A definição deve ocorrer até o fim desta semana pelo ministério. E já neste mês a proposta seguirá para análise do Conselho Curador do Fundo de Garantia do Tempo de Serviço (FGTS), órgão que delibera sobre as alterações.
Expansão busca fortalecer política habitacional
A elevação dos valores integra a estratégia do governo federal para dinamizar o programa, considerado vitrine política central da gestão petista. Em 2025, uma nova categoria foi estabelecida, estendendo benefícios para famílias com ganhos até R$ 12 mil mensais.
A iniciativa mira resolver dificuldades da classe média no acesso ao crédito imobiliário, segmento mais prejudicado pela redução de recursos que vêm da poupança.
Estrutura atual divide beneficiários em três categorias
Atualmente, o MCMV segmenta atendimento em três grupos distintos. Primeiro, famílias com renda até R$ 2.850, que obtêm cobertura de 95% do valor imobiliário via subsídio federal, arcando com apenas 5% do montante.

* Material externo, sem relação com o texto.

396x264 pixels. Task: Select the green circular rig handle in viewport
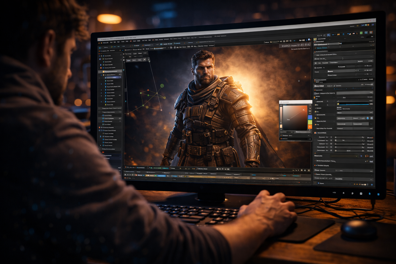click(162, 86)
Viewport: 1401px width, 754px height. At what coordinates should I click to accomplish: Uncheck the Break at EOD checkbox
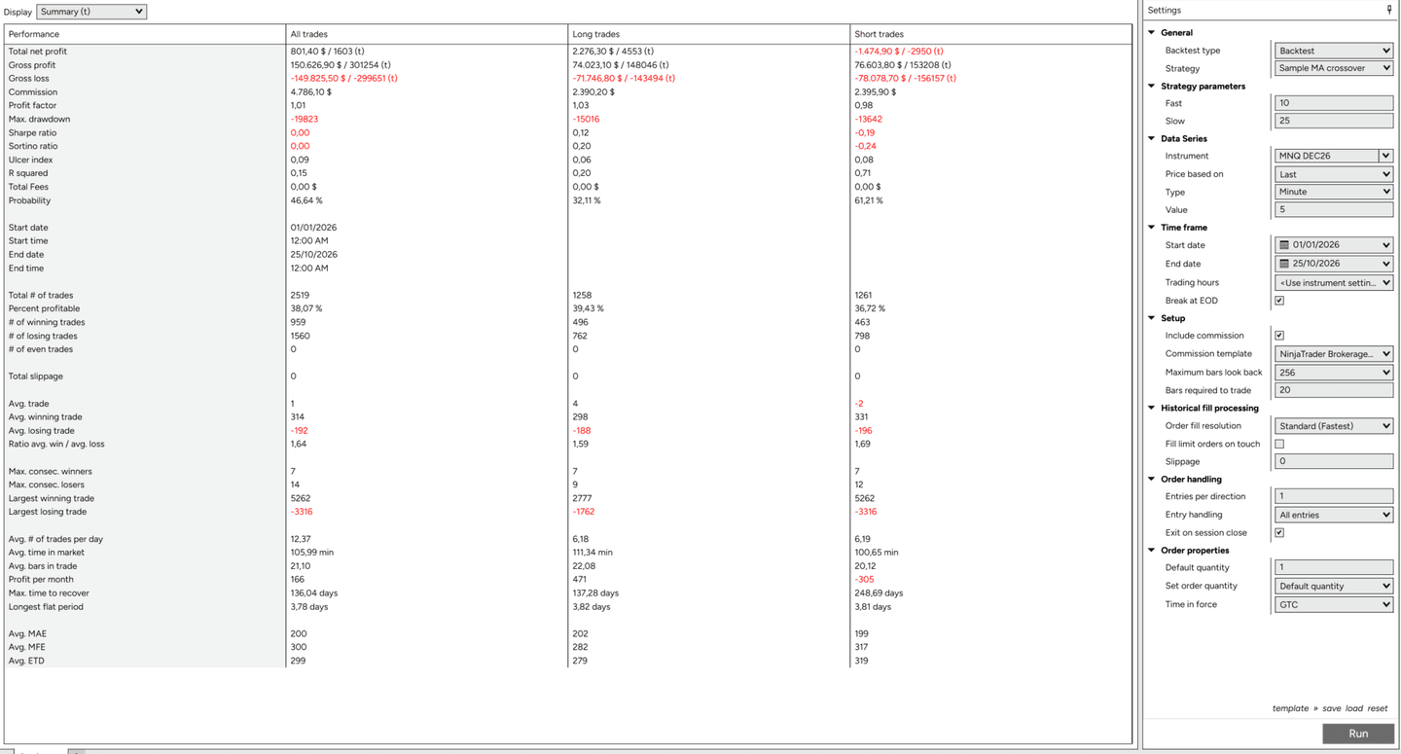1279,301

O segundo grupo abrange rendas entre R$ 2.850,01 e R$ 4.700, recebendo auxílio de até R$ 55 mil combinado com taxas reduzidas. Já a terceira categoria contempla ganhos de R$ 4.700,01 a R$ 8 mil, oferecendo juros menores sem subsídio direto.

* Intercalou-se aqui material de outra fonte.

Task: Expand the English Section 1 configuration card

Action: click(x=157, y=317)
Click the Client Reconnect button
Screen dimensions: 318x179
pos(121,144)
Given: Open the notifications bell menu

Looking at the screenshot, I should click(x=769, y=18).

As taxas de juros oscilam entre 4% e 10,5% anuais. Famílias do Nordeste e do Norte do país, consideradas de baixa renda, acessam condições preferenciais com descontos do FGTS para adequar as prestações ao orçamento doméstico.

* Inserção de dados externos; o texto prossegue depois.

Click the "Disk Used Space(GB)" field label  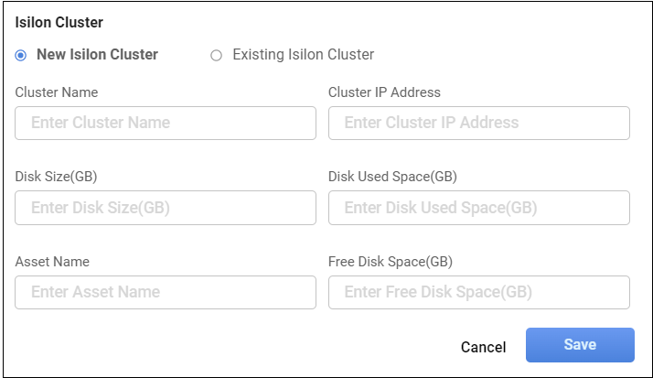coord(392,177)
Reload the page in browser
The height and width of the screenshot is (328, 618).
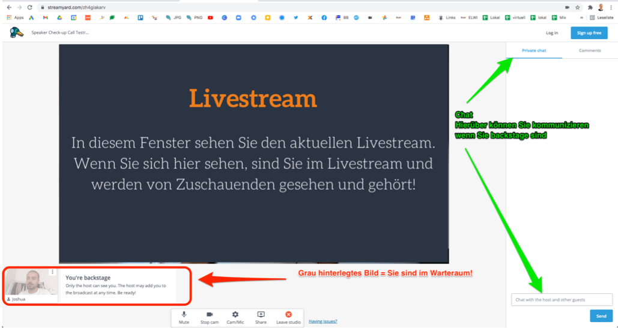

Valores máximos dos imóveis recebem correção
O Conselho Curador do FGTS autorizou em dezembro reajustes nos limites imobiliários para as duas primeiras faixas em municípios do Centro-Oeste, Nordeste e Norte. O teto de R$ 255 mil receberá correção média de 4% após congelamento de três anos.
Cidades do interior paulista e fluminense já receberam o mesmo percentual de ajuste. Já nas capitais, o valor permanece fixado em R$ 350 mil, enquanto a Faixa 3 mantém limite de R$ 500 mil para imóveis.